Zwrot z podatku PIT w 2024 roku. Wiele osób otrzyma znacznie mniejszy niż w roku ubiegłym

W ubiegłym roku Polacy otrzymali rekordowe zwroty z podatku PIT. Większość osób liczy na to, że w tym roku będą one albo identyczne albo bardzo podobne. Tak jednak nie będzie, bowiem zwrot w bardzo wielu przypadkach będzie znacznie mniejszy. Mało tego – nie wszystkie osoby będą mogły nawet liczyć na to, że go otrzymają. Choć w 2023 roku mogli cieszyć się z otrzymania pieniędzy, w tym mogą nawet dopłacać.

Zwrot z podatku PIT w 2024 roku. Wiele osób otrzyma znacznie mniejszy niż w roku ubiegłym
Podaj dalej

PIT już nie tak opłacalny, jak w 2023 roku

W poprzednim roku Ministerstwo Finansów zwróciło obywatelom około 27 miliardów złotych. Wynikało to ze zmian podatkowych, jakie wprowadził rząd Mateusza Morawieckiego w ramach tzw. Polskiego Ładu. Ten bardzo szybko otrzymał społeczną nazwę ”nieładu”, z racji ogromnych ilości błędów, które zostały mniej lub bardziej świadomie wprowadzone. Słychać było również opinie, że w ten sposób rząd chciał się przypodobać wyborcom w roku wyborczym. Niejednokrotnie można było usłyszeć, że obywatele mają to traktować, jako np. 15. emeryturę czy szeroko rozumiany ”dodatek”.
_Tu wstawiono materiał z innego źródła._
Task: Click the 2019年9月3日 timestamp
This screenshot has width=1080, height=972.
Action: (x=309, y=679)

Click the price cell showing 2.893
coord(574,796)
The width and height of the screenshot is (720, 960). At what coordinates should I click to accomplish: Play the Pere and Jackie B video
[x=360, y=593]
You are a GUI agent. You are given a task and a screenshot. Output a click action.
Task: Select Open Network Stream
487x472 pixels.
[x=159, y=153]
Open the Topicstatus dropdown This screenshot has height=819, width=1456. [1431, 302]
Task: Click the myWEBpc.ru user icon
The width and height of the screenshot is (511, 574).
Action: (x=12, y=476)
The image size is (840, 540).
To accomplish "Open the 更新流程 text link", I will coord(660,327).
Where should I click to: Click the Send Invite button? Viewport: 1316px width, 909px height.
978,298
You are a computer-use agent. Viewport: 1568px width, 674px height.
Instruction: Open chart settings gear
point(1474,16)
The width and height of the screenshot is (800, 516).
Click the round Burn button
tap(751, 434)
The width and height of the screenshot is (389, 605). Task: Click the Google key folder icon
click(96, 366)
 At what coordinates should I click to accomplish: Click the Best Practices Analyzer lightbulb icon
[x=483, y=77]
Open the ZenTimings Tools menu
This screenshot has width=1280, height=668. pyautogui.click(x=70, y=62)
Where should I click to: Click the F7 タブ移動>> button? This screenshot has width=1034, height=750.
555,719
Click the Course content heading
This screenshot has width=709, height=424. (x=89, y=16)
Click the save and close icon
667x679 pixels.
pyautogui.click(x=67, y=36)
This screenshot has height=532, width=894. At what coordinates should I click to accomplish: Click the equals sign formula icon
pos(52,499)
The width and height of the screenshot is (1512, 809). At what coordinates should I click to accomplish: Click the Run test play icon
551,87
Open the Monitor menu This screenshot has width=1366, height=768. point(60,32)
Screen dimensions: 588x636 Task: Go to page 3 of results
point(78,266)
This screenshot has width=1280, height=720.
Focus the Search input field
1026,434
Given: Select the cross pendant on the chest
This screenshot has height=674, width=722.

Prawo i Sprawiedliwość po czasie wycofało się z wielu zmian, na które wcześniej się zdecydowało. Dlatego w tym roku nie ma co liczyć na to, że PIT – mówiąc kolokwialnie – pozwoli zarobić. Wielu Polaków otrzyma znacznie mniejszy zwrot niż w roku ubiegłym, a niektórzy będą musieli nawet dopłacić.

Od kiedy można składać PIT w 2024 roku?

pieniadze podatek rozliczenie
fot. freepik

Już 15 lutego będzie można wejść na usługę e-PIT i tam dokonać rozliczenia. Wówczas zobaczymy na jaki zwrot w tym roku będzie można liczyć lub ile trzeba będzie dopłacić. Warto pamiętać, że do tego czasu wcale nie musimy otrzymać jeszcze papierowej wersji naszego PIT-11. Pracodawca na jego wysłanie do nas ma czas do 29 lutego tego roku.

Pieniądze z rozliczenia – o ile będą należne, powinny trafić do nas nie później niż do 45 dni, od złożenia deklaracji. Kilka lat temu trzeba było naprawdę długo czekać na ich otrzymanie, teraz jednak jest to termin bardzo umowny. Z reguły trafiają one na konto w okolicach dwóch tygodni. Zwłaszcza, jeżeli faktycznie złożenie deklaracji odbyło się przez platformę e-PIT.

Kto będzie miał dopłatę, musi pamiętać z kolei o tym, aby uregulować zaległość do 30 kwietnia. Zapominalscy od maja już za każdy dzień będą musieli liczyć się z dodatkowymi odsetkami. Z kolei osoby, które spodziewają się zwrotu i tak mogą go nie otrzymać. Skarbówka może nie wypłacić pieniędzy, jeżeli mamy do opłacenia np. zaległy mandat czy abonament RTV. Kwota wówczas zostanie odpowiednio pomniejszona o zaległości, jakie zalegają na naszym koncie w Urzędzie Skarbowym.

Warto pamiętać o dodaniu należnych ulg

rachunek podatek pit
fot. freepik

Nie można zapominać, że wielu podatnikom należą się specjalne ulgi. Mowa chociażby na uldze na dziecko, która od lat należy się rodzinom. Na pierwszą dwójkę dzieci otrzymuje się po 1112,04 złotych, a na trzecie dziecko 2000,04 złotych. Z kolei na czwarte i każde kolejne po 2700 złotych. I co najważniejsze – ulga nie jest w tym wypadku uzależniona od dochodów rodziców.

Nie można również zapominać o tym, że mamy możliwość przekazania 1,5 podatku na dany cel. Dla wielu organizacji bardzo często te pieniądze są niezbędne, aby móc funkcjonować przez cały rok. A mowa m.in. o różnego rodzaju fundacjach wspierających zwierzęta czy dane osoby.